#### Brief
Write out each entry below exactly. Do not include the images.
(Beginning of Data provided)
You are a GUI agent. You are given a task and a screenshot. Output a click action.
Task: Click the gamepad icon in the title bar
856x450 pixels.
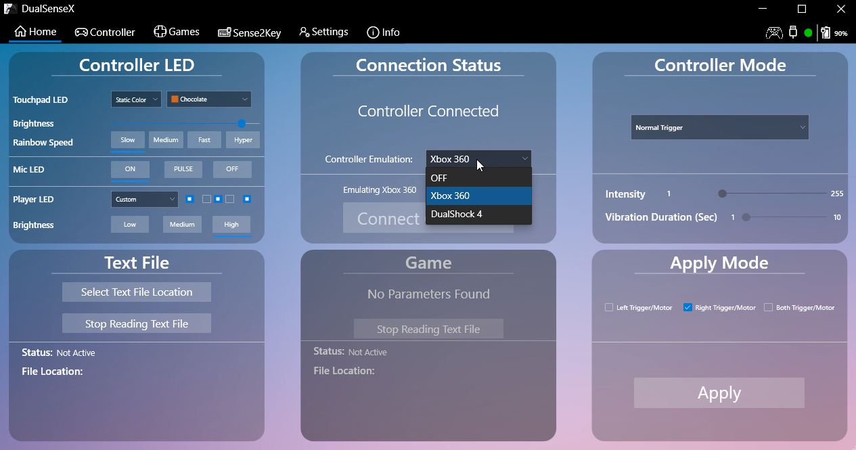click(773, 32)
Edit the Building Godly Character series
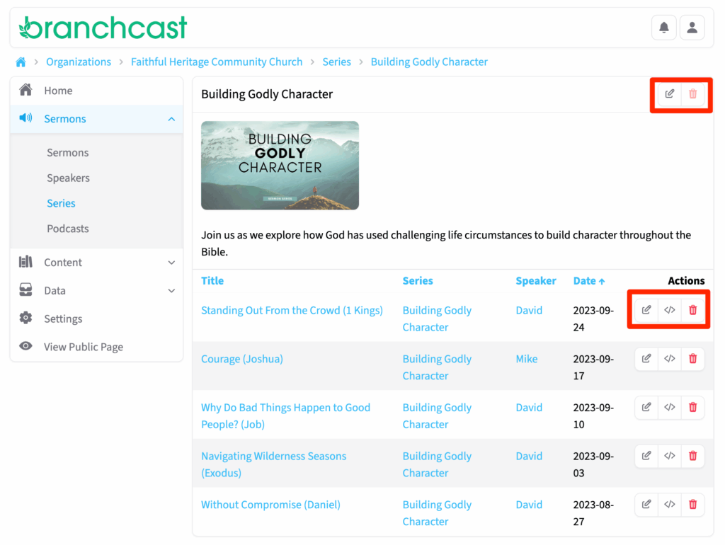 pos(670,94)
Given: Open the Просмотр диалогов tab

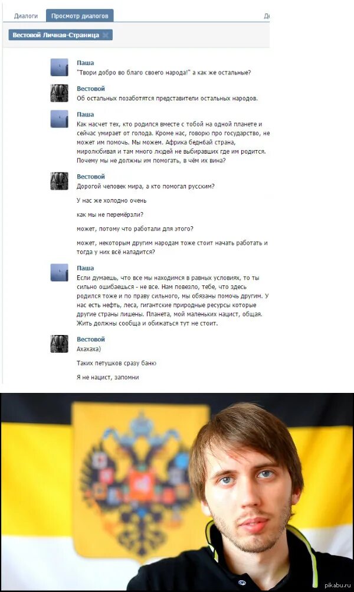Looking at the screenshot, I should click(x=80, y=16).
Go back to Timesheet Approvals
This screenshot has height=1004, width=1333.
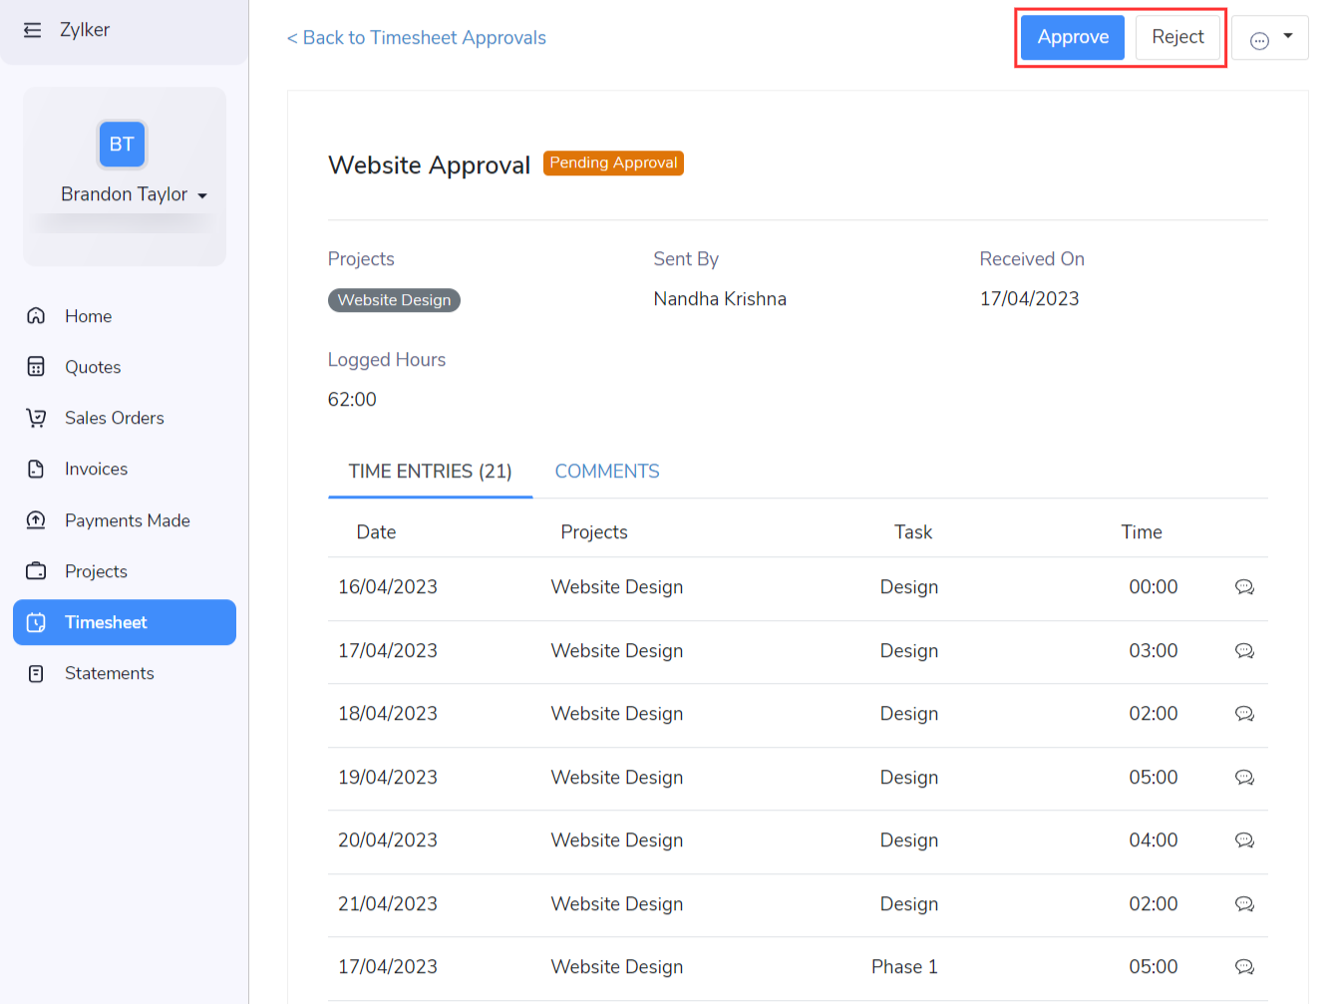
(End of Data provided)
#### Worked solution
You are a GUI agent. You are given a task and a screenshot. Output a click action.
Task: Click the gamepad icon in the title bar
856x450 pixels.
click(773, 32)
Edit the Building Godly Character series
 pos(670,94)
Given: Open the Просмотр диалогов tab

Looking at the screenshot, I should click(x=80, y=16).
Go back to Timesheet Approvals
This screenshot has height=1004, width=1333.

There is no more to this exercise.